_Work instructions:_ Copy every line of the data that includes the string "tree".

╭─ Supplied records

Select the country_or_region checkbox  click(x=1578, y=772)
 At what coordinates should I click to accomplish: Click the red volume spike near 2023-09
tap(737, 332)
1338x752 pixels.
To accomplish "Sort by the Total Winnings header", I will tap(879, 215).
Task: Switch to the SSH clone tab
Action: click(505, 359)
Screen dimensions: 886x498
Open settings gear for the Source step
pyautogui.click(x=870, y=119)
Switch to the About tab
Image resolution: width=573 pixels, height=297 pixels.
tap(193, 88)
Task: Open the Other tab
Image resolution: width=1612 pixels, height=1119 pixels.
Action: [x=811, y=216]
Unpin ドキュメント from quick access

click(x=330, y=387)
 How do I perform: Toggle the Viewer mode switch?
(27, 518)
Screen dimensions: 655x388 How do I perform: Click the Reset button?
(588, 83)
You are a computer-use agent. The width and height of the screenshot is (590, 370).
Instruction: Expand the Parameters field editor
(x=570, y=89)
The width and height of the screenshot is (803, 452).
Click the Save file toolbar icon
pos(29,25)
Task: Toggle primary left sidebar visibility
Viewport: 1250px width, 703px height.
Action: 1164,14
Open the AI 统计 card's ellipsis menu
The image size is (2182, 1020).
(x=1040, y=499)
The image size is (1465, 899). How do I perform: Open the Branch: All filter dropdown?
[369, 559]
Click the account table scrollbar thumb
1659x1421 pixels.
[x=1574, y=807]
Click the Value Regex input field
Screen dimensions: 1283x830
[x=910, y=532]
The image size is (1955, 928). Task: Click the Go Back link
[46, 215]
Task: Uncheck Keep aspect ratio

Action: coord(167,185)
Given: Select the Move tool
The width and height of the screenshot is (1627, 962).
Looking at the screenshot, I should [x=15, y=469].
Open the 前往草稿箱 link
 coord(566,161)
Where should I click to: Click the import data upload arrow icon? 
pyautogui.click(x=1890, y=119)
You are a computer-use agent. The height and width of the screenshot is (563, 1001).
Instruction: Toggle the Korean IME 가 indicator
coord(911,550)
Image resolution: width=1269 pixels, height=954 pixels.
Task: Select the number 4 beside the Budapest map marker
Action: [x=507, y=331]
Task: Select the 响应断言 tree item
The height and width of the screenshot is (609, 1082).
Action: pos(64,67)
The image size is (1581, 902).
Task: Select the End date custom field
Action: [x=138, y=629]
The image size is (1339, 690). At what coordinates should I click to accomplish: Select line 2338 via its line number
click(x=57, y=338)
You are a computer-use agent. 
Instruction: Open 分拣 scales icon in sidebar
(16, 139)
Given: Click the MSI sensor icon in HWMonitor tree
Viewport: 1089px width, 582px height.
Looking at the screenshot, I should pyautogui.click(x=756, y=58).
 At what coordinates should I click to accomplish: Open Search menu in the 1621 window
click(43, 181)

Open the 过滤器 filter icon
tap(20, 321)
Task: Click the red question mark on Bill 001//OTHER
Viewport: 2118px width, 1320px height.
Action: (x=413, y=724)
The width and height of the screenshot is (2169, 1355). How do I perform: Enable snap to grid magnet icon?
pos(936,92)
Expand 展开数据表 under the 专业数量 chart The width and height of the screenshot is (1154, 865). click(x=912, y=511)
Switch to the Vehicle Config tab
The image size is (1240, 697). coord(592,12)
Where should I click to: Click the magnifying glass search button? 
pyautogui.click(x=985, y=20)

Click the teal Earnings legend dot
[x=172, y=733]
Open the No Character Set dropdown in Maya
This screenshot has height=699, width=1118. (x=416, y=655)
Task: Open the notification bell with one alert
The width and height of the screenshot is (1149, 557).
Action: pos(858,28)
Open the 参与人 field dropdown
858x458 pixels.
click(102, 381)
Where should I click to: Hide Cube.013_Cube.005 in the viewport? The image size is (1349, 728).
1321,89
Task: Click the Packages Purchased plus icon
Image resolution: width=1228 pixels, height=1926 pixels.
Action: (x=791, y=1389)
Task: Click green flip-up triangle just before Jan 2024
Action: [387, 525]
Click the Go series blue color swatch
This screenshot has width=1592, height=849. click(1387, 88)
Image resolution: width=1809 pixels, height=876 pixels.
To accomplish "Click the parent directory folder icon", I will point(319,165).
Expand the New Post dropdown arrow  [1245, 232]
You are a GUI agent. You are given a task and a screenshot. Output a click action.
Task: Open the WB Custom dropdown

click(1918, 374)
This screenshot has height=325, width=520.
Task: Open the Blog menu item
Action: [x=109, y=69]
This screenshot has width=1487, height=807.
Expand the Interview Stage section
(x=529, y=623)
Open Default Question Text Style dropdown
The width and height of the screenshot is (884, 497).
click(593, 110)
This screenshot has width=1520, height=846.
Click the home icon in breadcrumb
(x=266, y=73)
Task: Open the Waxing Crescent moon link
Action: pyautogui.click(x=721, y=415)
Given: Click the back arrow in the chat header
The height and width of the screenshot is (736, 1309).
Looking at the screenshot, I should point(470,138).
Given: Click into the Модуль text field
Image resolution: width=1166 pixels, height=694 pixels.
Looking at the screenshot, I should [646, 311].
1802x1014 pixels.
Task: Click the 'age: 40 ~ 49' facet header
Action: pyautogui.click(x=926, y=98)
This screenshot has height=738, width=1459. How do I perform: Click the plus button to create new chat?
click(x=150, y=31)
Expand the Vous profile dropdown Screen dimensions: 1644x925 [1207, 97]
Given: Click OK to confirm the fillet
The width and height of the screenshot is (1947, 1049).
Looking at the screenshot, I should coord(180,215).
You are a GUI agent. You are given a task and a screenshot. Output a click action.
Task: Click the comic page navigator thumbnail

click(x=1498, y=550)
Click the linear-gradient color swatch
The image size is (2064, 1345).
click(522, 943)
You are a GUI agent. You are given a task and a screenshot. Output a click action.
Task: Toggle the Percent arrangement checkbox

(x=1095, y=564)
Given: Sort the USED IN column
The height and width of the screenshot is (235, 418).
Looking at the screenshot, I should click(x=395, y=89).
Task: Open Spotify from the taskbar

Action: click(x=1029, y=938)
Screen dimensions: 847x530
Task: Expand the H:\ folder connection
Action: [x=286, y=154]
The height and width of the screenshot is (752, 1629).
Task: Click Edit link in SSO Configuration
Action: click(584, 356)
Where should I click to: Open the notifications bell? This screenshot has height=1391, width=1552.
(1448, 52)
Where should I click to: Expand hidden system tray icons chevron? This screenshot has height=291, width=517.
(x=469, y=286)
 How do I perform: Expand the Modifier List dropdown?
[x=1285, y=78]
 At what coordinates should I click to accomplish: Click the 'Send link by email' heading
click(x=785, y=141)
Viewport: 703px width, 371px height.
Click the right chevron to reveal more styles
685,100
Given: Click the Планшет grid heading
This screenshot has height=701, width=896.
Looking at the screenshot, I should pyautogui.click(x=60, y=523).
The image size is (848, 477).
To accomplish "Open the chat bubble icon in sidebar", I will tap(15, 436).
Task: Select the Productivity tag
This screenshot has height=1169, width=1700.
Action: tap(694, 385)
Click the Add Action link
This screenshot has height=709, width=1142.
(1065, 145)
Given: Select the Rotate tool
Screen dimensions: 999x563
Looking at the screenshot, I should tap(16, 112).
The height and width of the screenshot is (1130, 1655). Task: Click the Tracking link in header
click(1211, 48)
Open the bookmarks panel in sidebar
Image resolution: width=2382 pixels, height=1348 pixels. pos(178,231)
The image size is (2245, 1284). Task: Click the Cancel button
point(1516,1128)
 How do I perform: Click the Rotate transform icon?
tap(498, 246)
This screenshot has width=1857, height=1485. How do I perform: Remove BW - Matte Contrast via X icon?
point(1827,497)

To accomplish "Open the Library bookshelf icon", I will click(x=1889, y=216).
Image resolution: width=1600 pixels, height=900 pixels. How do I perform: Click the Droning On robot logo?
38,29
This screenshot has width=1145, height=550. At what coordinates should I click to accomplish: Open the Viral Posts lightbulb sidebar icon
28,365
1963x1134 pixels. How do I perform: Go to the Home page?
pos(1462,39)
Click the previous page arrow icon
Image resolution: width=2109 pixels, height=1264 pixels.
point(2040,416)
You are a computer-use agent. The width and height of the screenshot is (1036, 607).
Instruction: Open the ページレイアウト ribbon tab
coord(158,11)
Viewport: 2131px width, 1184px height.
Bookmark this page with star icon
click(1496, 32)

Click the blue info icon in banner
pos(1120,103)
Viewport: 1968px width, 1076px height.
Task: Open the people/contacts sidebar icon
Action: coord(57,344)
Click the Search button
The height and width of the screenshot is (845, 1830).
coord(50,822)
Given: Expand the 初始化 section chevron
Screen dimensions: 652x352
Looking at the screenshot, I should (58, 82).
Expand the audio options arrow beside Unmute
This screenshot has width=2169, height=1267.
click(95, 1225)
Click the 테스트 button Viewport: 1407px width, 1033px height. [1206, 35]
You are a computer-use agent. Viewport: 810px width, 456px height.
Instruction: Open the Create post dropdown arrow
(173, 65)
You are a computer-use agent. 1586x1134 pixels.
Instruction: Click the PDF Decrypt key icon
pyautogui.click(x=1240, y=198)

╰─

_Task answer:_
Task: Select the 响应断言 tree item
Given: Click the MSI sensor icon in HWMonitor tree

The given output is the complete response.